Summary: The cure for those who are in Jesus by faith is much more powerful than the curse for those who are in Adam by nature
It seems that almost every time I turn on my TV lately there is a commercial for some new prescription drug. And I’ve got to tell you that when I watch most of those commercials, the required disclaimers make it seem to me like the cure is often worse than the disease. These two clips from a couple of commercials for sleeping pills that describe the side effects of those drugs are a great example of that:
What a surprise that a sleeping pill would make you drowsy, right? I could probably live with that. But walking, eating or driving in my sleep and not remembering it or having my tongue or throat swell up so much that I might die aren’t risks I’m willing to take. I think I’ll just be tired once in a while instead.

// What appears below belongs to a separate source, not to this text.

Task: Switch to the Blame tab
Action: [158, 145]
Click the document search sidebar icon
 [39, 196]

But when it comes to the cure that Jesus offers for our spiritual sickness, the cure is not just adequate to cure the disease, it is actually much better. That is why last week we concluded that…
The cure for those who are in Jesus by faith
is much more powerful than
the curse for those who are in Adam by nature
This morning we’ll look at Romans 5:12-21 again, so if you have your Bibles go ahead and take them out and open them up to that passage. Once again, before I read that passage, let me briefly remind you of the structure of the passage. Paul begins his train of thought in verse 12 and then he does as he often does and takes a moment to explain something in that verse before he picks up with his main train of thought again in verse 18. With that structure in mind, please follow along as I read beginning in verse 12:
Therefore, just as sin came into the world through one man, and death through sin, and so death spread to all men because all sinned—
[Verses 13 –17 that we’ll read now are Paul’s explanation of what he just wrote in verse 12]

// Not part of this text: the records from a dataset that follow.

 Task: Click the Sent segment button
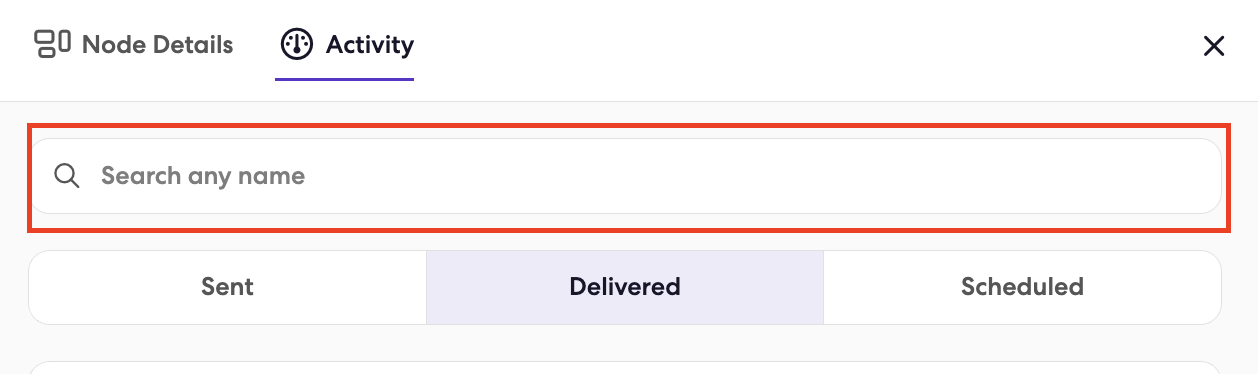tap(228, 287)
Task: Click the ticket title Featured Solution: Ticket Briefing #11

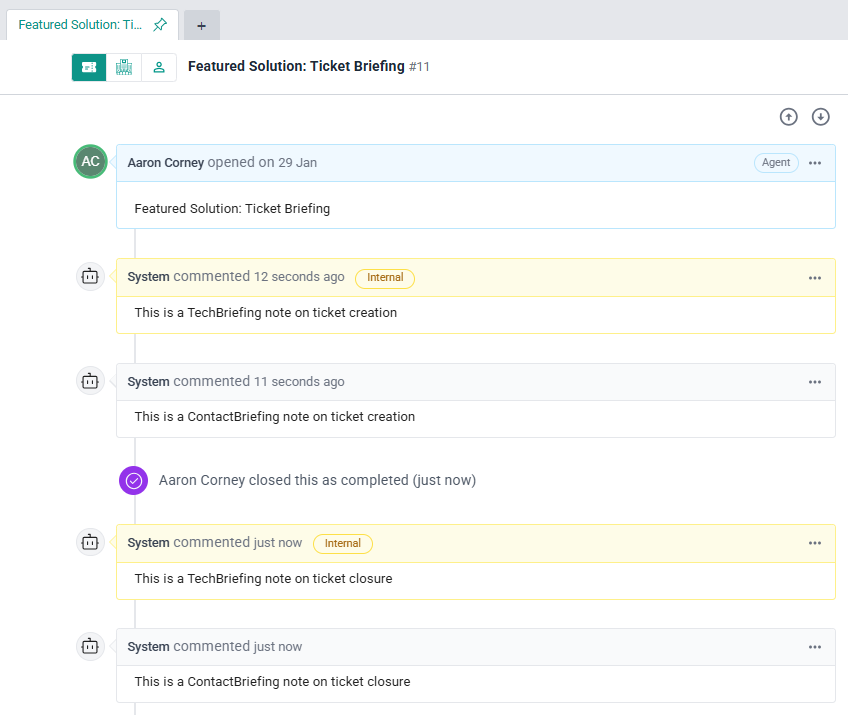Action: pyautogui.click(x=308, y=67)
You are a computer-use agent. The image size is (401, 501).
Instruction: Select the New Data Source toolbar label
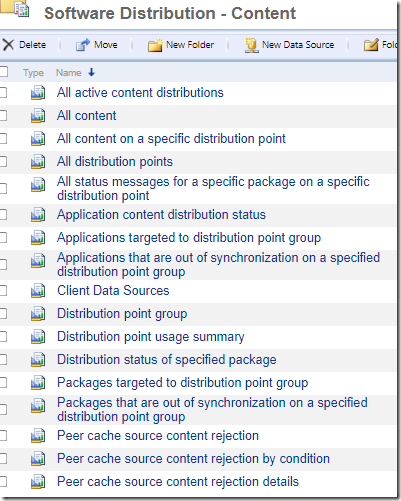click(x=298, y=45)
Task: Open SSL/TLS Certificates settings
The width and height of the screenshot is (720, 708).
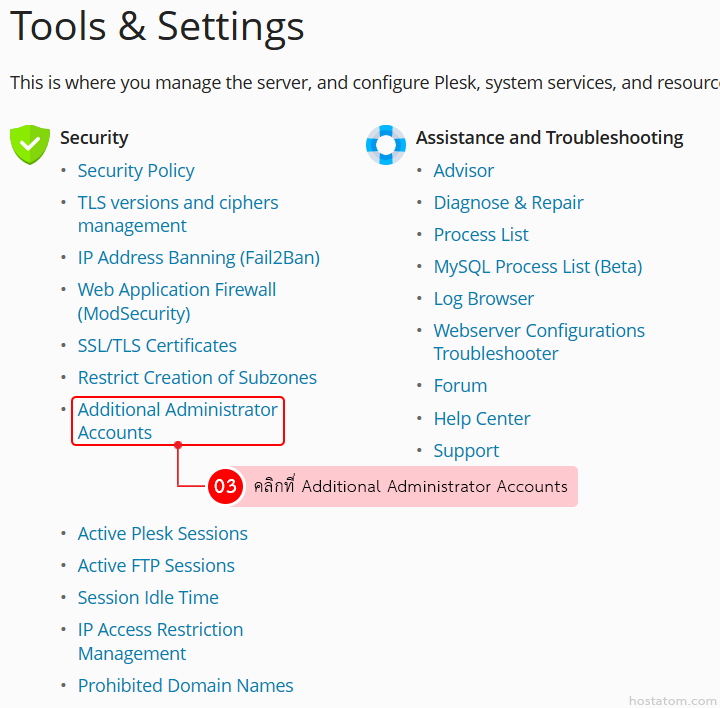Action: point(157,346)
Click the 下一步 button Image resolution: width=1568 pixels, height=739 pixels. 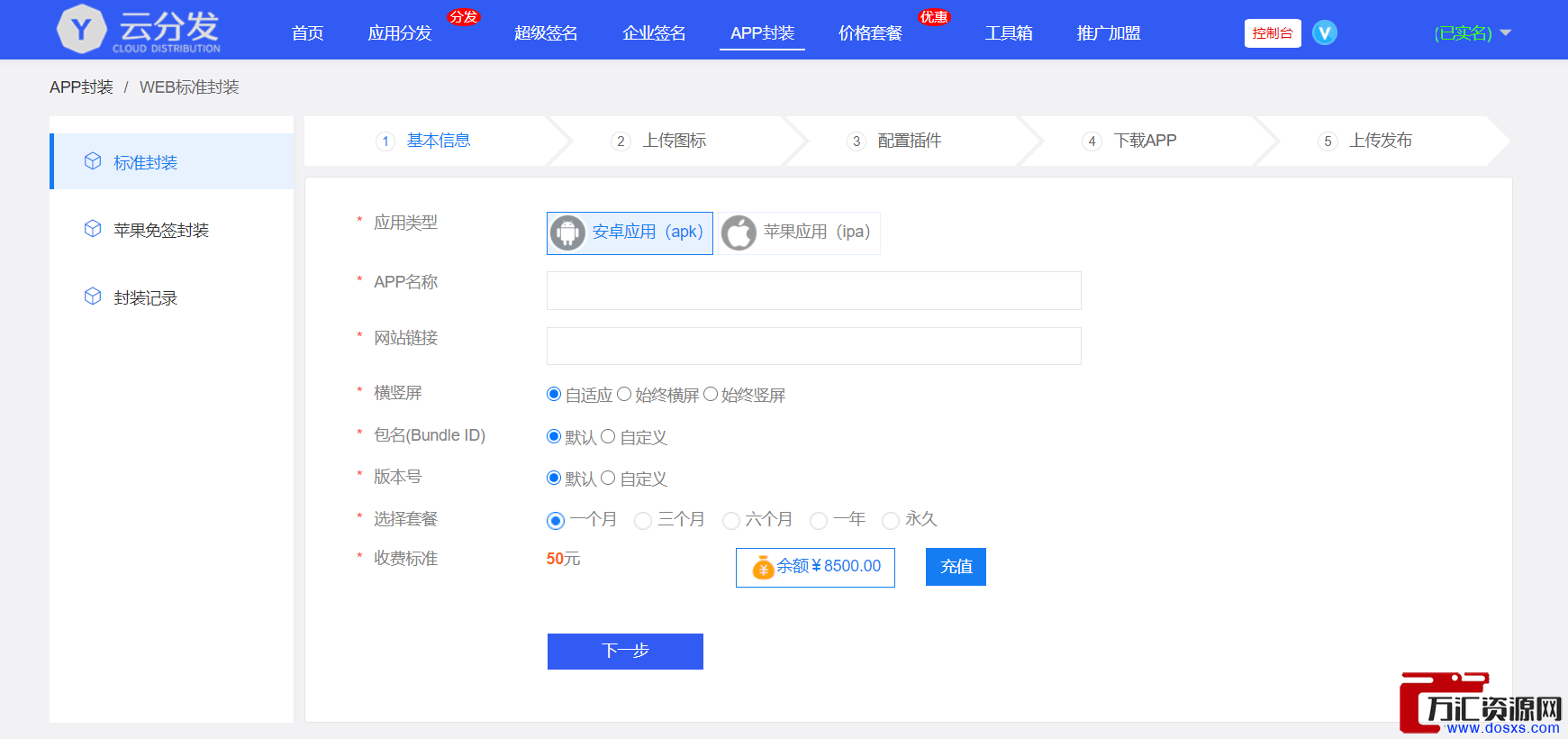coord(625,651)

for sin indeed was in the world before the law was given, but sin is not counted where there is no law. Yet death reigned from Adam to Moses, even over those whose sinning was not like the transgression of Adam, who was a type of the one who was to come.
But the free gift is not like the trespass. For if many died through one man's trespass, much more have the grace of God and the free gift by the grace of that one man Jesus Christ abounded for many. And the free gift is not like the result of that one man's sin. For the judgment following one trespass brought condemnation, but the free gift following many trespasses brought justification. For if, because of one man's trespass, death reigned through that one man, much more will those who receive the abundance of grace and the free gift of righteousness reign in life through the one man Jesus Christ.

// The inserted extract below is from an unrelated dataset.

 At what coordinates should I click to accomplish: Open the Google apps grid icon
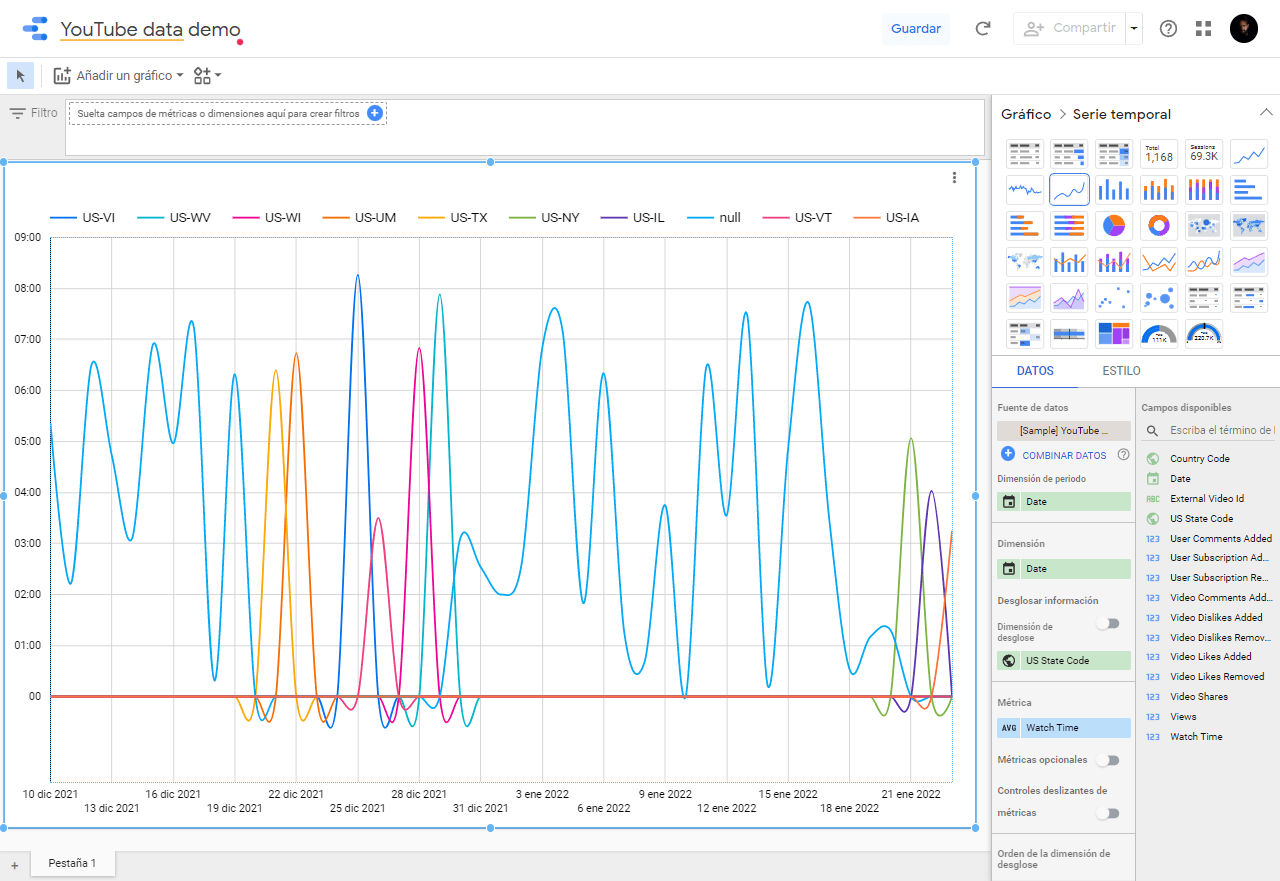(x=1203, y=29)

[Now in verse 18, we’ll pick up with Paul’s main teaching again.]
Therefore, as one trespass led to condemnation for all men, so one act of righteousness leads to justification and life for all men. For as by the one man's disobedience the many were made sinners, so by the one man's obedience the many will be made righteous. Now the law came in to increase the trespass, but where sin increased, grace abounded all the more, so that, as sin reigned in death, grace also might reign through righteousness leading to eternal life through Jesus Christ our Lord.
(Romans 5:12-21 ESV)
Last week, we primarily focused on the part of this passage that deals with the curse that we are all under due to the sin nature that we all have because we are “in Adam.” As I was evaluating that message some more, it occurred to me that perhaps I had gotten suckered into Paul’s somewhat confusing circular reasoning to the point where I made the ideas he was expressing more difficult to understand than they needed to be. So before we move on this morning, let me see if I can’t simplify what we learned last week, since we need that background for this morning’s message anyway.
Review of last week:
1. Every human being ever born has Adam’s sin nature imputed or counted to us not because of anything we do, but simply because we are “in Adam.” That sin nature results in us being under the reign of death.
2. That means that we sin because we are sinners rather than being sinners because we sin.
3. However, that truth in no way excuses our own individual sin or lessens its seriousness in God’s eyes.
4. Adam is a “type” of Jesus in the sense that with both of them the action of one man is imputed to all who are “in him.”